Logging & Alerting
Turn telemetry into actionable alerts without drowning in noise.
Collecting telemetry is useless if no one acts on it. Good alerting turns signals into timely, actionable pages — and avoids the bigger danger: alert fatigue, where noisy alerts get ignored and real incidents slip through.
Principles for alerts that work:
- Alert on symptoms, not causes — page on user-facing pain (high error rate, latency, SLO burn), not every internal metric like CPU
- Make them actionable — every alert should require a human action and link to a runbook
- Tier severity — page for urgent, ticket/Slack for the rest
- Reduce noise — group, deduplicate, and set sensible thresholds/durations
Logs and metrics both feed alerts; the Four Golden Signals (latency, traffic, errors, saturation) are a great starting set.
Good (symptom, actionable):
"API 5xx error rate > 2% for 5 min" → page on-call, link runbook
"p99 latency > 1s for 10 min" → page
Noisy (cause, not actionable alone):
"CPU > 80%" → maybe fine under load; ticket at most
"single pod restarted" → expected; don't page - Rewrite a CPU-threshold alert as a user-facing symptom alert.

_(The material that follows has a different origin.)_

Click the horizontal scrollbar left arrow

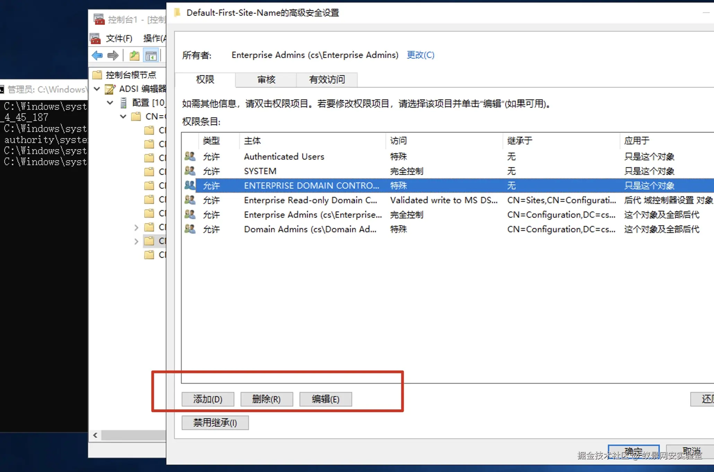[x=95, y=435]
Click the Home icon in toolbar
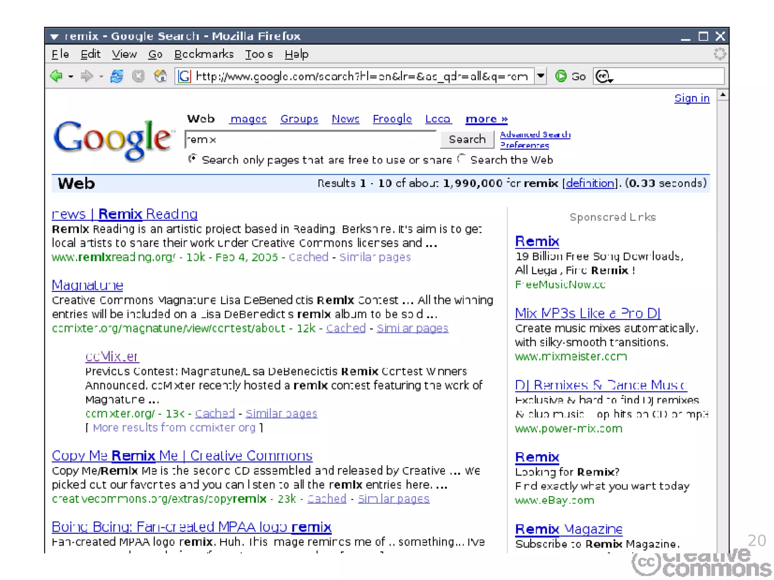The image size is (774, 580). point(160,76)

- List the Four Golden Signals.
- Explain alert fatigue and one way to reduce it.
- What should every alert link to?
Cheat Sheet▾
| Principle | Detail |
|---|---|
| Symptoms > causes | Alert on user impact |
| Actionable | Requires a human action |
| Runbook | Link from every alert |
| Severity tiers | Page vs ticket |
| Golden signals | Latency, traffic, errors, saturation |
| Reduce noise | Group, dedupe, tune thresholds |
Common Interview Questions▾
What makes a good alert?
It’s tied to a user-facing symptom, is actionable, links to a runbook, and is tuned to avoid noise. Alerts on causes (like CPU) or that need no action create fatigue.
What are the Four Golden Signals?
Latency, traffic, errors, and saturation — a concise, high-value set of signals to monitor and alert on for any user-facing service.
What is alert fatigue and why is it dangerous?
When frequent noisy or non-actionable alerts desensitize responders, who then start ignoring the pager — so a genuine incident gets missed amid the noise.